Capítulo 003: O alvo é você
Era possível distinguir uma expressão de divertimento no olhar do homem, mas dentro daquele divertimento havia também uma ponta de expectativa. Frost não sabia o que ele esperava dela, mas era evidente que conhecia sua verdadeira identidade.
Lü Shuang'er fechou os olhos e respirou fundo. Se até uma troca de almas podia ser percebida por ele, sua capacidade de discernimento era realmente extraordinária. Já que sua identidade fora desmascarada, qualquer explicação seria inútil; de um jeito ou de outro, a sentença seria a mesma. Melhor deixar tudo às claras.
— Sim! Não sou filha do primeiro-ministro. Minha identidade é muito especial, e talvez nem acredite se eu contar — disse ela. Trocar de corpo com uma alma alheia, será que ele acreditaria nisso? Lü Shuang'er sequer sabia como explicar quem era ou por que estava na mansão Lü.

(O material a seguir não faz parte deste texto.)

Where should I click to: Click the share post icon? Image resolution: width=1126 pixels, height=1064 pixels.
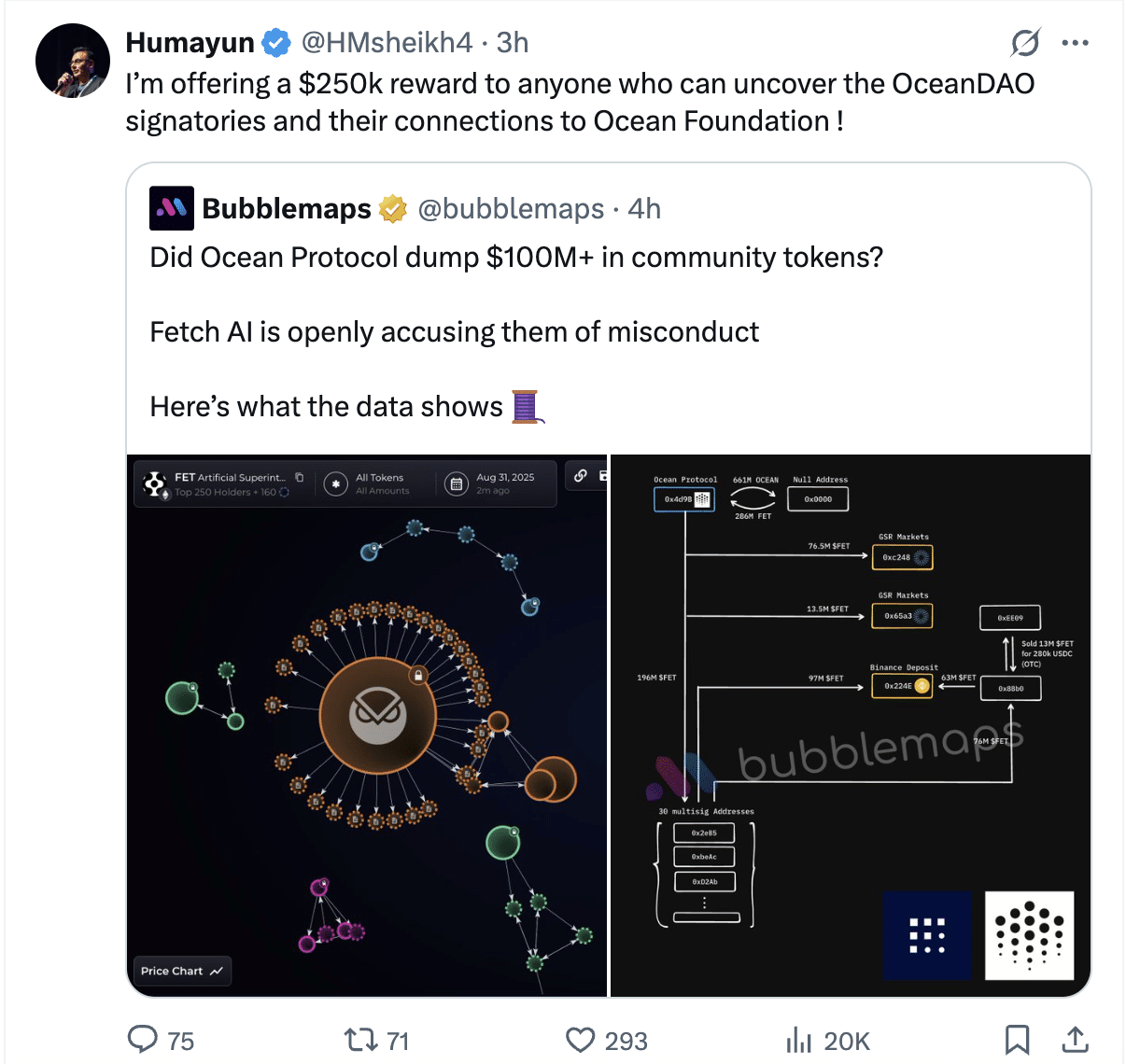[x=1076, y=1040]
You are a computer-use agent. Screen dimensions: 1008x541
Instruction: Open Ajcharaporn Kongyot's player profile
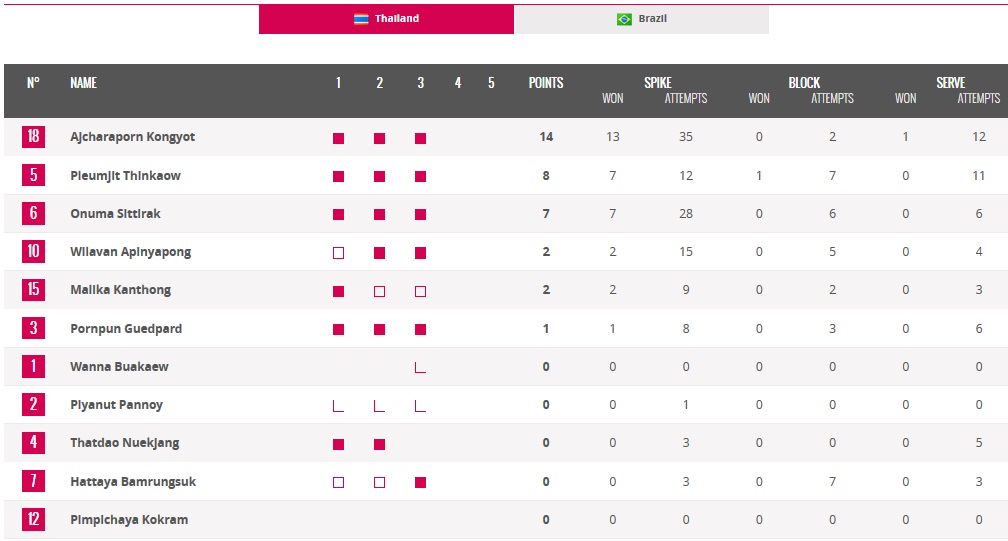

Depois de falar, ela abriu os olhos e ergueu a cabeça, encarando-o diretamente. Ele também a olhava, as sobrancelhas densas se arqueando, mas a expressão agora não era de triunfo, e sim de uma sinceridade e respeito inesperados. Parecia até contente.
Por que enxergava respeito no olhar dele? Lü Shuang'er não sabia explicar e tampouco queria compreender.
De fato, era uma princesa. Um sorriso discretamente despontou nos lábios de Chu Yiheng. Como o Reino de Shangqian já não existia, era natural que a princesa considerasse sua identidade especial. Em um país destruído, que princesa poderia restar?
Ele recuou um passo, afastando-se dela. A antiga Lü Shuang'er jamais o contratara para cortejar o jovem general Lou; apenas o boato de que a quarta filha da família Lü tinha interesse no general corria pela cidade, e ele só mencionara aquilo no calor da conversa.
Ainda assim, a jovem à sua frente caiu na armadilha, o que só comprovava que não era Lü Shuang'er. Provavelmente, a princesa viera à Grande Capital para investigar e vingar-se.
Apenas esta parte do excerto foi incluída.